Chapter 9: CLCTM
14. If I do not wish to do battle, I mark a line on the earth to defend it, and the enemy cannot do battle with me. I misdirect him.
15. Respond to aggression by creating space, so as to control the actions of the aggressor. Resist and you swell the attacker. Create room for the aggressor and he will dissipate.
16. When I am few and the enemy is many, I can use the few to strike the many because those whom I battle are restricted.
17. Use order to await chaos. Use stillness to await clamor. At the right moment, not acting is the most skillful action. This is ordering the heart-mind.
18. It is not necessary to exercise your strength. Instead, rest in your sufficiency.
19. Every sage commander acts from his own ground of strength, which is formed solely by the completeness of his being. He accepts his nature and remains himself, which brings the power to discern clearly. The clarity and the will of the commander forms the ground of his entire army; and clarity comes from an honest and a humble heart.
20. The commander must never issue ambiguous orders.
21. The victorious commander does not win victory by conquering an opponent but by creating the larger view that includes both sides. Outthink, do not outfight, your enemy.

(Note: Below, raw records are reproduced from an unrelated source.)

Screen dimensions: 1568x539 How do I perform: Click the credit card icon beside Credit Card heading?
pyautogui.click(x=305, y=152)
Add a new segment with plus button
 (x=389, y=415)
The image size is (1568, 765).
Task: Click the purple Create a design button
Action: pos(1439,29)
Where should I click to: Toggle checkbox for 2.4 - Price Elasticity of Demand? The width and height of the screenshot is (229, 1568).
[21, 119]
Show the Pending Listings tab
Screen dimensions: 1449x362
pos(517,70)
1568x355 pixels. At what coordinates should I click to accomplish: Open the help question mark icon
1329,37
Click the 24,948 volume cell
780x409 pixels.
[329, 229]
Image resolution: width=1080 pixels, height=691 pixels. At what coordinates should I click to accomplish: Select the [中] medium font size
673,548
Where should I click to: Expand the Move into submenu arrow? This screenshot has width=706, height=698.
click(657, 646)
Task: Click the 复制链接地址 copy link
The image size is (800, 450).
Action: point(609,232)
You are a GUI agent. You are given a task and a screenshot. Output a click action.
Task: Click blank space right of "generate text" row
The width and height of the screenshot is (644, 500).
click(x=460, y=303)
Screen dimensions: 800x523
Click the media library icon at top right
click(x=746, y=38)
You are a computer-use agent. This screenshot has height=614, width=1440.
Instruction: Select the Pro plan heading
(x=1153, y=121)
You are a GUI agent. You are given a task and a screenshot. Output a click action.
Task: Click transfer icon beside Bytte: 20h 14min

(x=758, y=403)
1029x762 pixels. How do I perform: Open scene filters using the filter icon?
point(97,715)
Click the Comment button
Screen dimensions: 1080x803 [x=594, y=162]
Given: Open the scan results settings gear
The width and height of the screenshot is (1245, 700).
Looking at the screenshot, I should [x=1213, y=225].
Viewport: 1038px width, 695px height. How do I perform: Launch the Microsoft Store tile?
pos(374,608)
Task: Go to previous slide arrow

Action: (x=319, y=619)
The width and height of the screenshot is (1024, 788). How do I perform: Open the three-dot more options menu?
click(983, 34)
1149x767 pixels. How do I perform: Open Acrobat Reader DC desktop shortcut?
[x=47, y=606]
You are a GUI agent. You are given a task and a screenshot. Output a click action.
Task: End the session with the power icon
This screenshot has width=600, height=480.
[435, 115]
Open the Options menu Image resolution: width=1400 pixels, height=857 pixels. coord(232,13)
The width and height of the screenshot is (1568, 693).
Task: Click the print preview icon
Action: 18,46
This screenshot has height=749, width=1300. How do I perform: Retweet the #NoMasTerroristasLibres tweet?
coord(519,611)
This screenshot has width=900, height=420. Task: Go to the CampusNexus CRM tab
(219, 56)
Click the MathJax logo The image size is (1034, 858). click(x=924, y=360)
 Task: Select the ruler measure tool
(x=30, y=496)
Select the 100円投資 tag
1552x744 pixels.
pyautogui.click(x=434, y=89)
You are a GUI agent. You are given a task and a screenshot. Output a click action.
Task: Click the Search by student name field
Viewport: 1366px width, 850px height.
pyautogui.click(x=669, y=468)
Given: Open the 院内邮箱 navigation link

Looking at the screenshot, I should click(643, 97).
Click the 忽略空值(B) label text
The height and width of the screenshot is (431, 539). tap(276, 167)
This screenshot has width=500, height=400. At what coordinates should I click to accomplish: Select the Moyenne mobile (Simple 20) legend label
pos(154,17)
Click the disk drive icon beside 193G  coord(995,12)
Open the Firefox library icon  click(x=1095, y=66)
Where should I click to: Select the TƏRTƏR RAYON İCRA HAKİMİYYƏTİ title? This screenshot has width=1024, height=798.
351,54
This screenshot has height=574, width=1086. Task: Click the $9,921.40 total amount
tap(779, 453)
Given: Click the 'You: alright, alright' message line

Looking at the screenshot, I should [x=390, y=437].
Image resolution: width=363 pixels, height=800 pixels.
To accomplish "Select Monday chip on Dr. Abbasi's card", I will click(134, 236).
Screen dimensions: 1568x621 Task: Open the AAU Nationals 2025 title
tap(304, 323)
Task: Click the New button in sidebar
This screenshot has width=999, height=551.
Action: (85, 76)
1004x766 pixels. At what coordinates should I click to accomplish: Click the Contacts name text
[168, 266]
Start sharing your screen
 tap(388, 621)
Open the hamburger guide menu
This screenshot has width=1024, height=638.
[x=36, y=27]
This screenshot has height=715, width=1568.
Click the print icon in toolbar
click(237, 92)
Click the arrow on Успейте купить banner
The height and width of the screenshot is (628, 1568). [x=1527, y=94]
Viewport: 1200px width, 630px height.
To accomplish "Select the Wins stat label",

22. Always carefully discern the enemy’s purpose. True knowledge of the enemy comes from active contact. Provoke them to reveal themselves, assessing their nature and responses. Prick them and know their movements. Probe them and know their strength and deficiencies.
23. An enemy can be subdued without battle once you understand the relationships and combination of things that constitutes its power. This skill of understanding exceeds one hundred victories in battle.
24. Power is found not in solid things but in the constant flow of relationships, which are never still. The power of a squirrel to cross a river on a log lies neither in the squirrel nor the log, but in their momentary combination. That combination is its power.
25. To employ the skill of understanding an enemy’s power, one must be formless, like water. The water moves from high to low; your army’s movements are determined fluidly, according to the state of your enemy. Thus is your power not fixed, and it is without permanent form, to reflect and capture the power of your enemy.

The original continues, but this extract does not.